At the moment, there’s some confusion as to how BMW using design to distinguish its models. For instance, some cars get big grilles (7 Series, X7, and 4 Series) while other cars do not; next-gen 5 Series, 2 Series, and 8 Series. And yet, there seems to be any specific distinction– price, performance, or luxury — for why some cars have big grilles and others don’t. However, BMW is likely going to remedy that confusion a bit by making a clear-cut design distinction between its high-end luxury models and the rest of them.
Upcoming models like the 7 Series, X7, and even the XM will all distinguish themselves as high-end, premium models in BMW’s lineup, part of what BMW calls the “GKL” (Grand Klasse). Those models will get front-end design elements that they themselves will share but will be unique to only them. For instance, the new split headlight design and large kidney grilles will be unique to these high-end models moving forward. There may be other new design elements for those cars as well but we haven’t heard any other specifics yet.
What does that mean for current models that already have big grilles, such as the 4 Series, M3, and M4? We’re honestly not sure yet since a change in strategy and platforms will occur in 2025. The Bavarians are currently working on new designs for its upcoming cars but some of them are still likely in the sketching/design phase. The next generation BMW 3 Series and X3 won’t be out until past 2025, but their designs are likely frozen at this point. As far as the other models, like the new M3/M4 or 4 Series, there’s honestly no way of knowing what will happen to their design in the next generation.
Additionally, those aforementioned cars still have many years left in their life-cycle, so it’s likely that, even after their LCI refreshes, they’ll keep their designs. It will also remain to be seen how the EV-focused design and engineering strategy will influence future BMW models.
But for the next batch of new and high-end BMW models, the writing is on the wall. That means the next-generation 7 Series (as well as the all-electric i7 that comes with it), the X7 LCI facelift, and the upcoming XM will certainly stand out with a bold and daring design. We expect a specific set of homogenized design elements – split headlights and big grilles – to appear, along with plenty of luxury items inside the cabin. Top quality materials and trims are another differentiator, as well as the latest advancements in self-driving capabilities.
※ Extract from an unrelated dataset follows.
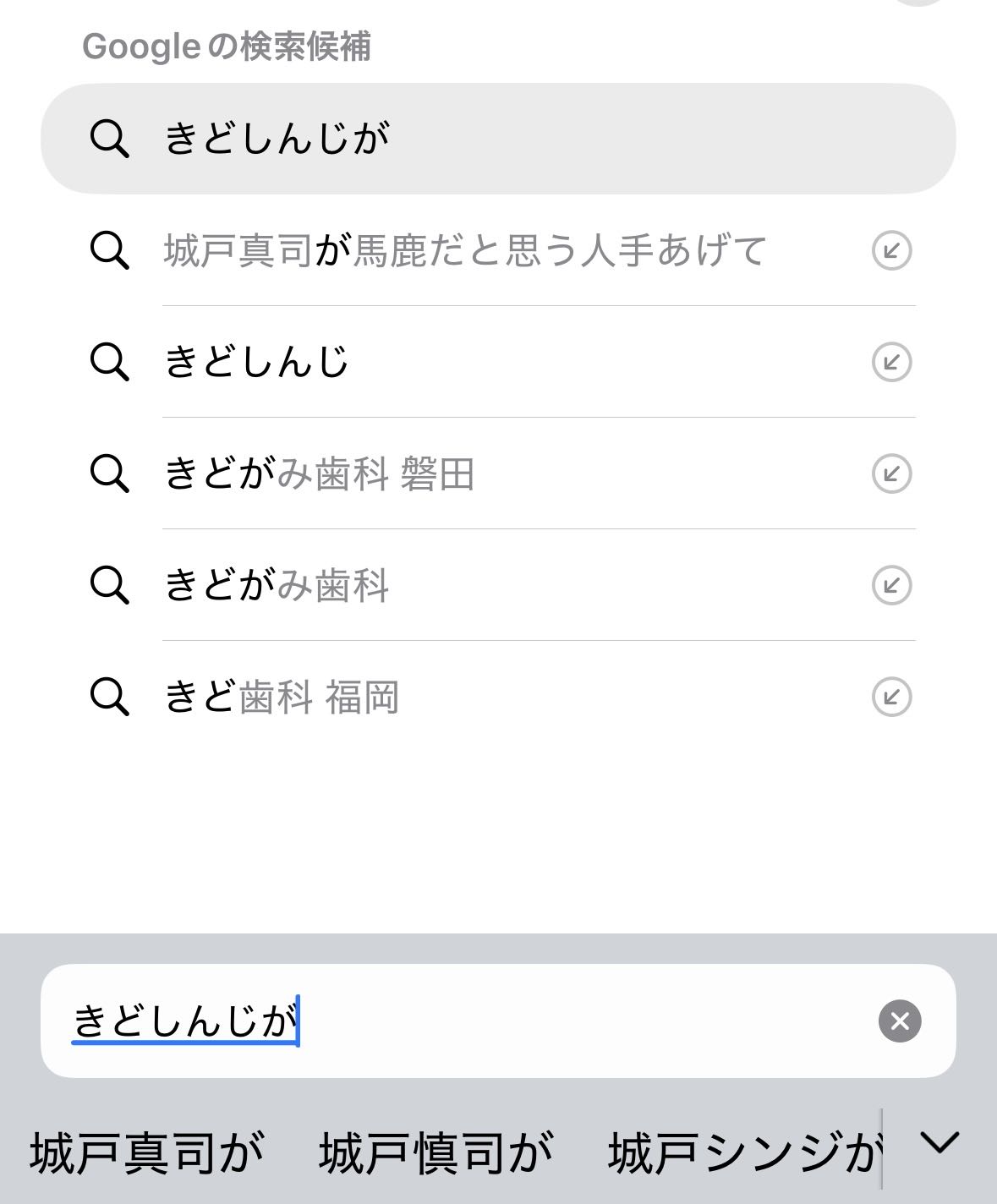
Task: Pick keyboard candidate 城戸慎司が
Action: pyautogui.click(x=436, y=1153)

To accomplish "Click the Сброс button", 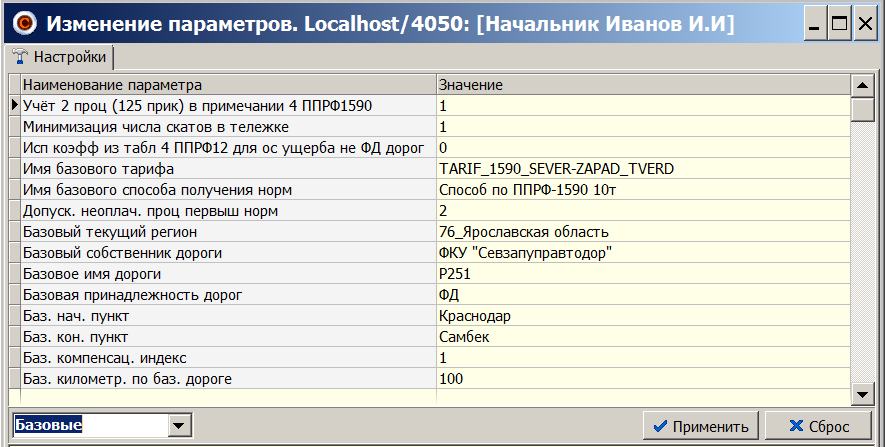I will tap(818, 425).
Come 2025, BMW will replace the CLAR architecture, that underpins almost all current BMW models, with the next-generation Neue Klasse, a flexible powertrain architecture. With that, a new design language might spearhead the next generation of BMWs. From a designer’s point of view, that could mean a blanche cart to pen a new generation of cars, an opportunity that only comes once in a lifetime. So the future of BMW design is equally exciting and intriguing.